141 F.3d 1185
Rickey Lavern SHEPPARD, Plaintiff-Appellant,
Larry Dean LONG; Bessie Kirkpatrick; C/O I Crenshaw; C/O
II Hood; C/O II Moody; Jerry Stocklon, Counselor, H Unit;
Jimmy Shipley, Senior Case Manager H Unit; Joe Ardese;
Shirley Leeper; Ron Ward; Dolores Ramsey; Larry Fields;
Kathy Waters;--McFarlin, Counselor F Cellhouse; Eddie
United States Court of Appeals, Tenth Circuit.
April 10, 1998.
NOTICE: Although citation of unpublished opinions remains unfavored, unpublished opinions may now be cited if the opinion has persuasive value on a material issue, and a copy is attached to the citing document or, if cited in oral argument, copies are furnished to the Court and all parties. See General Order of November 29, 1993, suspending 10th Cir. Rule 36.3 until December 31, 1995, or further order.

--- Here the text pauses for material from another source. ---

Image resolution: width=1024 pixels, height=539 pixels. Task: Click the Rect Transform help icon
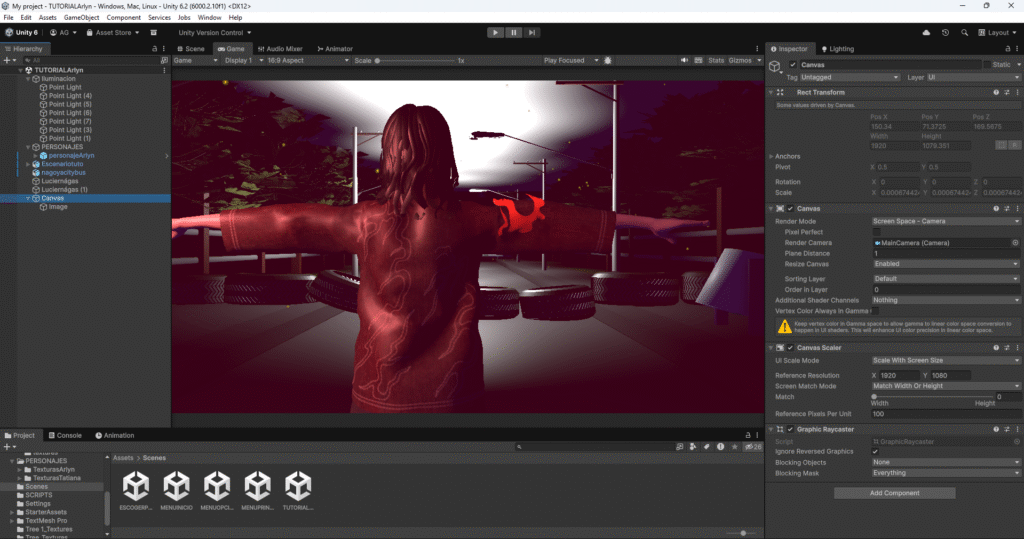coord(996,92)
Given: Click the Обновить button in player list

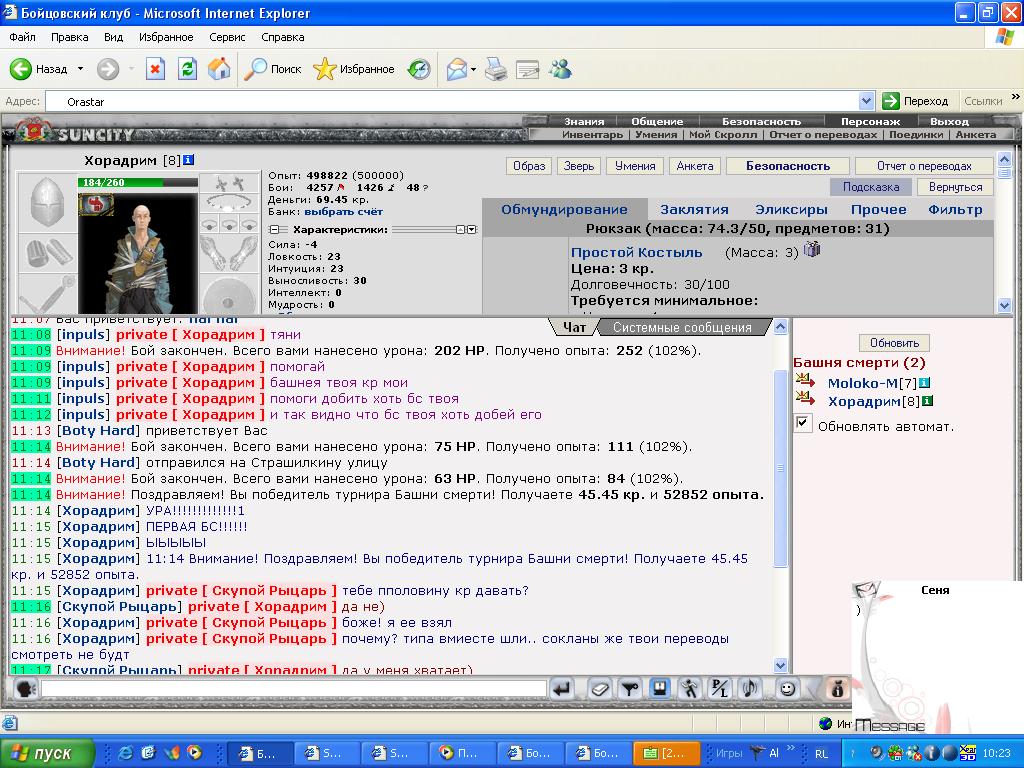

Before ANDERSON, McKAY, and LUCERO, Circuit Judges.
ORDER AND JUDGMENT*
Plaintiff-appellant Rickey Lavern Sheppard, an inmate in the custody of the Oklahoma Department of Corrections, brought claims under 42 U.S.C. § 1983 alleging that actions of prison officials violated his due process rights and the Eighth Amendment's prohibition on cruel and unusual punishment.1 The district court granted summary judgment to defendants, concluding they were entitled to qualified immunity because plaintiff had failed to show their conduct violated an established constitutional or statutory right. "We review de novo the district court's grant of qualified immunity on summary judgment, viewing the evidence in the light most favorable to the nonmoving party." Davis v. Gracey, 111 F.3d 1472, 1478 (10th Cir.1997).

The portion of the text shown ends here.